You introduce your post by saying: "Testing deterministic code is straightforward". To me, this is rather overlooked. Test is a discipline of its own. And errors themselves can be non-deterministic. Engineers have been struggling with non-determinism for decades. Think of Richard Hamming for instance in the early ages of electronic computation. He introduced parity bits to mitigate the errors made by his computer. So maybe the point is not determinism vs non-determinism. Maybe the point is: "Is AI efficient enough to solve my problem?", efficient meaning fast, dependable, and affordable here. But wait a minute! It's only two years and a half since the birth of ChatGPT! The progress made since then is astounding and IMO, there is still a lot of room for improvement.
The "you can't be probabilistic and 100% accurate" point misses what the paper does. The agent guesses. The checker does not. The dominator tree asks one thing: did the run hit the steps required for success, yes or no. It's not a model. It does not guess. That's the idea. You stop using one guessing system to grade another. A yes and no check on a random process can be 100% on a fixed test set, because the check never guesses. Same reason "use a second model to verify" is weaker. A second model still guesses. Better to take the model out of the check.
"We don’t need black-box models to judge other black-box models." 👆 You just described human judgement. We are literally building agents in our image. How do we validate human output?
Interesting inflection point: the industry is slowly realizing agent reliability is less about making models deterministic and more about building independent verification layers around nondeterministic systems. The trust boundary is moving outside the agent itself.
One of the hardest shifts in AI is realizing that generation and governance are different problems. Models can produce an answer. Determining whether that answer should be trusted, acted on, or escalated is a separate layer entirely. As systems become more autonomous, validation may become more important than generation.
This is the right direction.
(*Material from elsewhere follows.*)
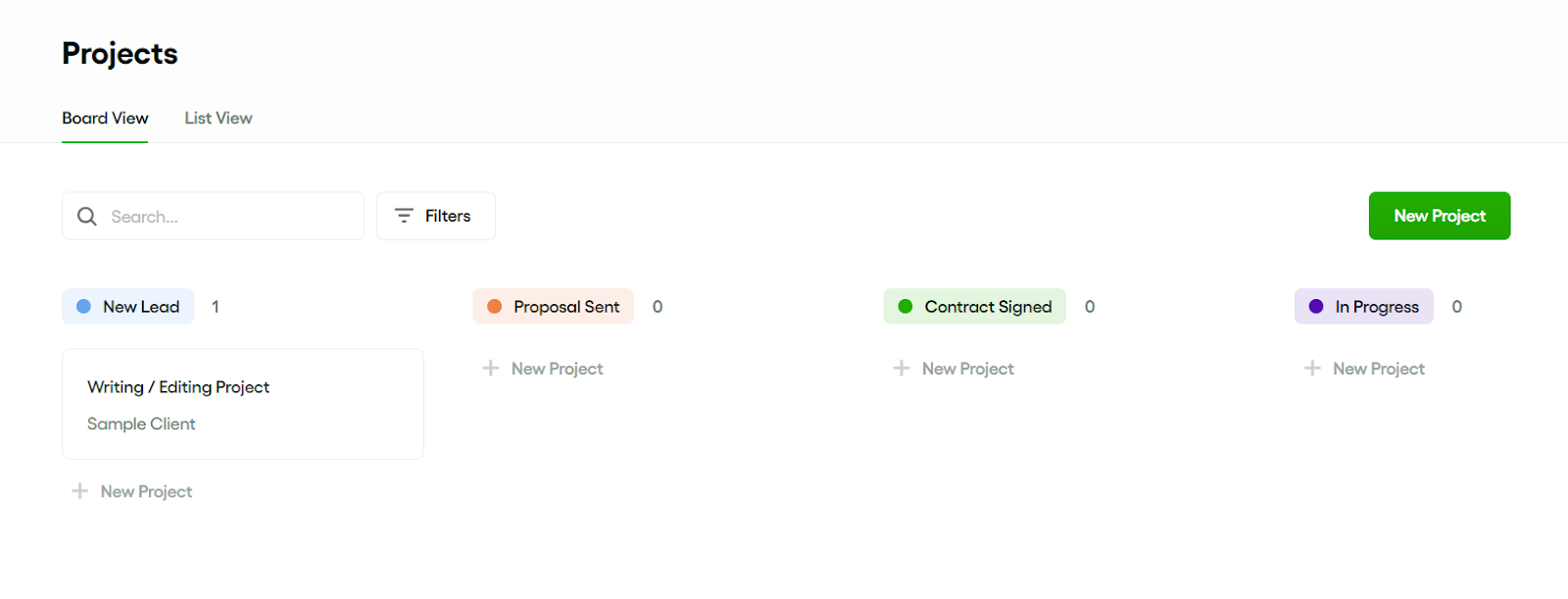Click New Project link under Contract Signed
The harder failure mode is reviewer correlation, where generator and grader share the same blind spot and wrong code passes twice. A useful metric to publish would be review-escape rate by workflow step.
GitHub’s latest Trust Layer work confirms the exact problem Keystone was built to solve: AI and automation cannot be trusted by self-report. Keystone attacks the pipeline-proof side of that problem with deterministic, replayable, tamper-evident verification
GitHub’s latest Trust Layer work confirms the exact problem Keystone was built to solve: AI and automation cannot be trusted by self-report. Keystone attacks the pipeline-proof side of that problem with deterministic, replayable, tamper-evident verification
Great insight! Trust begins where self-assessment ends and consequence can enter from outside the system.